How to troubleshoot / optimize `n_partitions` + `partition_size` for `dask.bag`?

nicholdav · October 18, 2022, 6:47pm

Hi all,

I maintain a library that uses dask.bag to parallelize processing datasets of audio files, converting them into spectrograms that are then used to train machine learning models.
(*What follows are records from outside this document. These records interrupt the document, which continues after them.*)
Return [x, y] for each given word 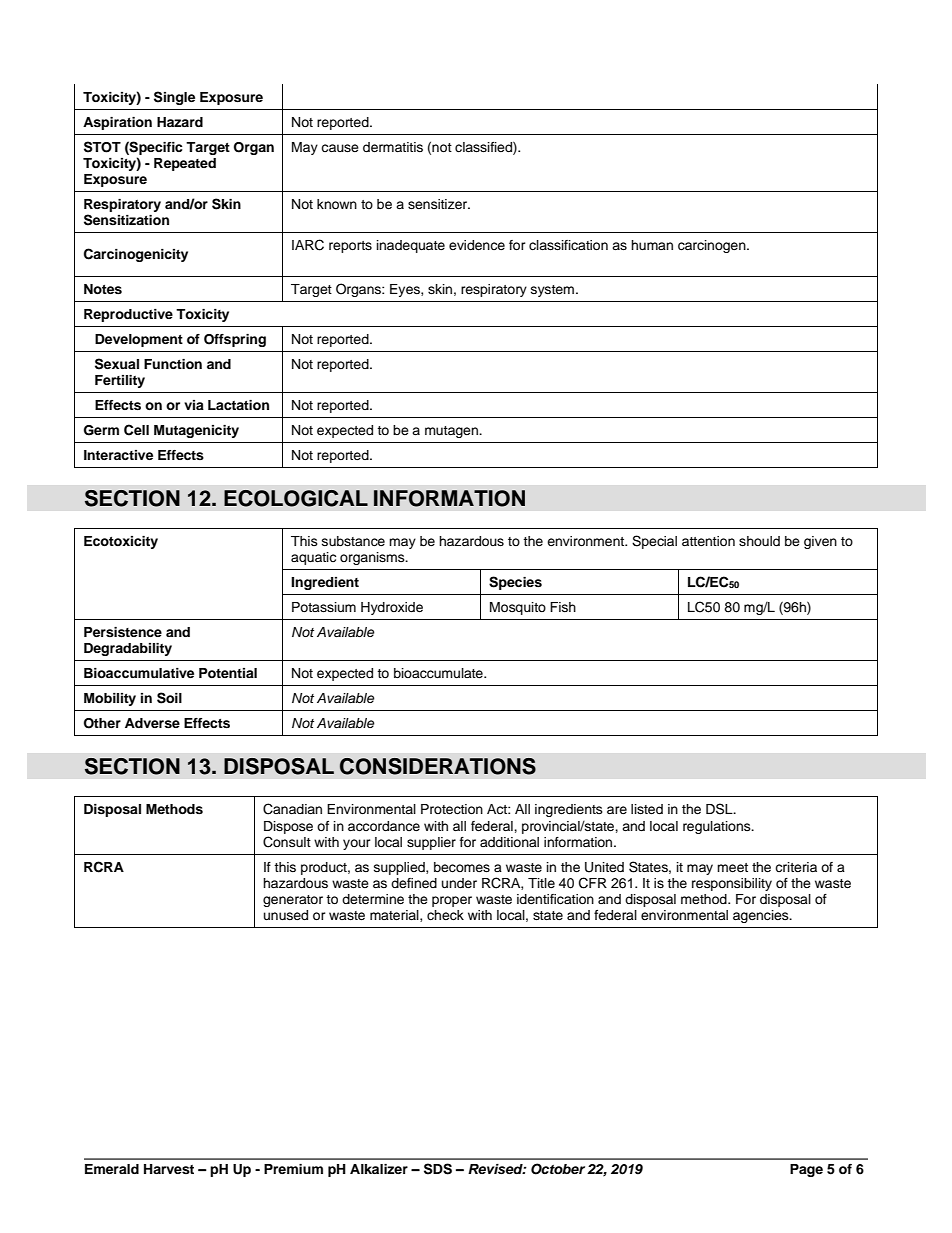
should [759, 541]
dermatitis [393, 147]
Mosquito [518, 608]
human [652, 245]
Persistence [123, 632]
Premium [293, 1169]
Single [174, 98]
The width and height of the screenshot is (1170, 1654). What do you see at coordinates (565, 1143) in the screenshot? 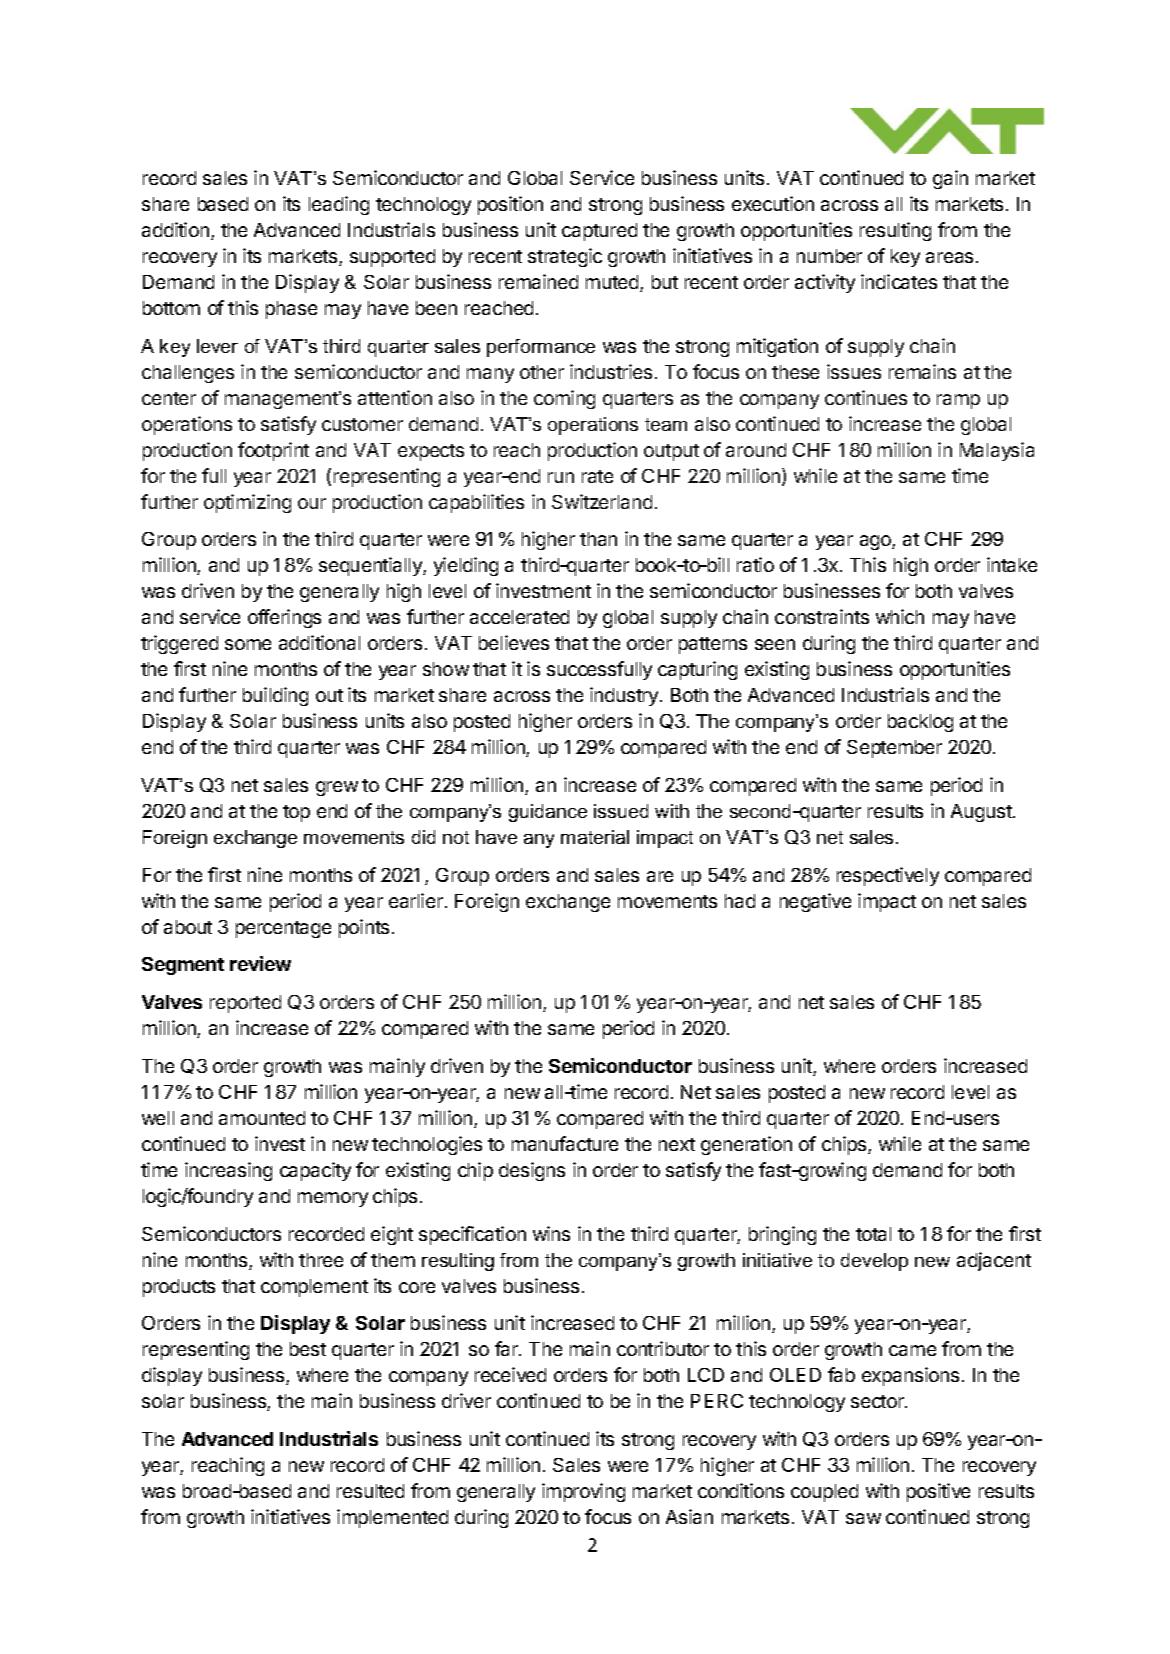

I have an issue that I think is related to running out of memory with dask.bag. Feedback I have from a user seems to be they can fix the issue, or at least avoid a crash, by setting n_partitions manually. I’ll give more detail below.

My questions are:

how can I troubleshoot this issue and confirm that the root problem is related to memory?
If it is related to memory, are there methods to find an optimal n_partitions or partition_size programatically, so I don’t need to ask the user to do it?

Ok, more detail:
AFAICT I am following best practices by having dask.bag operate on a list of filenames; the function that I apply with the bag.map method does all the work of opening the files and then making spectrograms, etc.

github.com

vocalpy/vak/blob/cf3ba42ef969d8c84aafb8bd0891b834cf3b9ae0/src/vak/io/spect.py#L255


      
                      abspath(audio_path),
                      abspath(spect_path),
                      abspath(annot_path),
                      annot_format if annot_format else constants.NO_ANNOTATION_FORMAT,
                      spect_dur,
                      timebin_dur,
                  ]
              )
              return record
          
          
spect_path_annot_tuples = db.from_sequence(spect_annot_map.items())
          logger.info(
              "creating pandas.DataFrame representing dataset from spectrogram files",
          )
          with ProgressBar():
              records = list(spect_path_annot_tuples.map(_to_record))
          
          
return pd.DataFrame.from_records(data=records, columns=DF_COLUMNS)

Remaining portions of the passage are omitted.